A half century ago, Intel co-founder Gordon Moore predicted that the overall processing power of computers would double every two years. This was aptly coined Moore’s Law. However, the foresight that he demonstrated could not have predicted how technology would end up constructing and defining markets so many decades later.
For example, just 10 years ago, fitness trackers were still in their infancy and represented a glimpse of things to come. Now, many analysts and stakeholders agree that the market has moved from its innovation to adoption stage. That, of course, brings new opportunities and challenges—particularly in wearable and medical applications.
With wearable devices, miniaturization and low-power consumption have always been design concerns and are especially relevant now as we increase the functionality of these products.

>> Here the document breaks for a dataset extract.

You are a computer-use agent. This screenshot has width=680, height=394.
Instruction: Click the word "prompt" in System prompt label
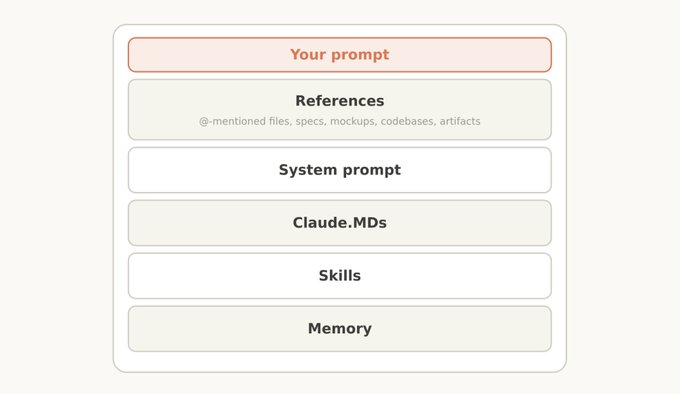click(x=371, y=171)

We have migrated from simple pedometers to advanced activity and health monitoring devices. In some cases, wearables include pressure sensors for altitude detection (i.e., stair climbing detection for calorie counting), optical sensors for heart rate monitoring, actuators that provide vibration for “alerts,” and even ambient light sensing to adjust the backlight on displays. This increased functionality requires more components in the same limited space and increased processing power from the power source. Design engineers are therefore always looking to push the limits on miniaturization and power consumption control. In response to these market demands, electronics manufacturers are developing sensors that enable a decreased footprint and extended battery life.

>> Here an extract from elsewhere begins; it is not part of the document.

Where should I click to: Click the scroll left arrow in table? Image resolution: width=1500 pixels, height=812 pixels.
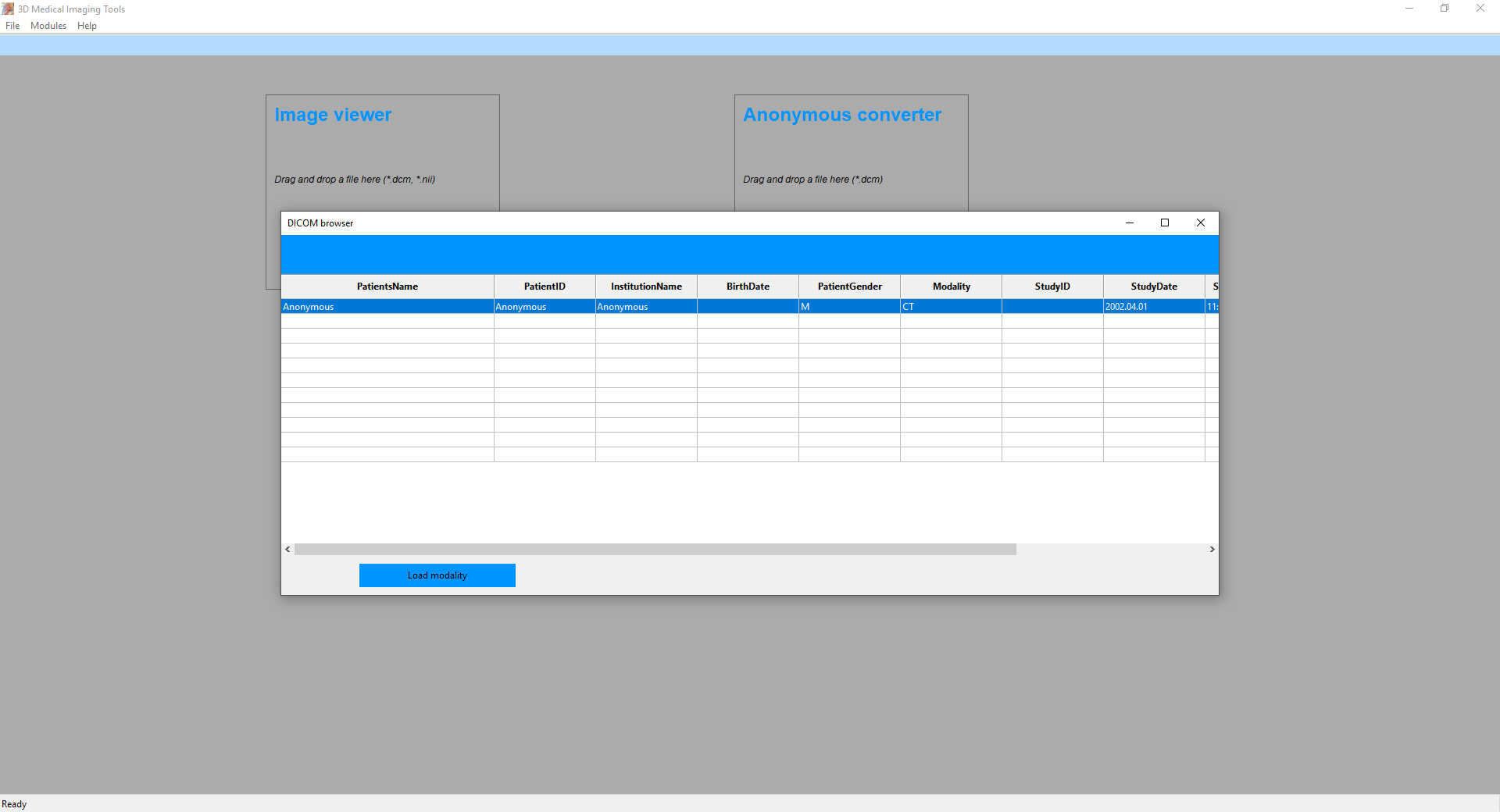pyautogui.click(x=288, y=550)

Another critical focus area is on medical applications. With an aging population, many companies are looking to sensor technology to measure the wellness of elderly care patients, especially in remote monitoring functions. Someone’s vital signs, exercise habits, and sleep patterns can be shared with doctors and family members at home and not just from a hospital. There are MEMS-based technologies, in which low-noise accelerometers are used to provide contactless patient monitoring. These sensors utilize ballistocardiology (BCG) techniques and ultra-sensitive MEMS accelerometers to provide vital sign information, such as heart rate (HR), heart rate variation (HRV), relative stroke volume (SV), respirator rate (RR), and bed occupancy.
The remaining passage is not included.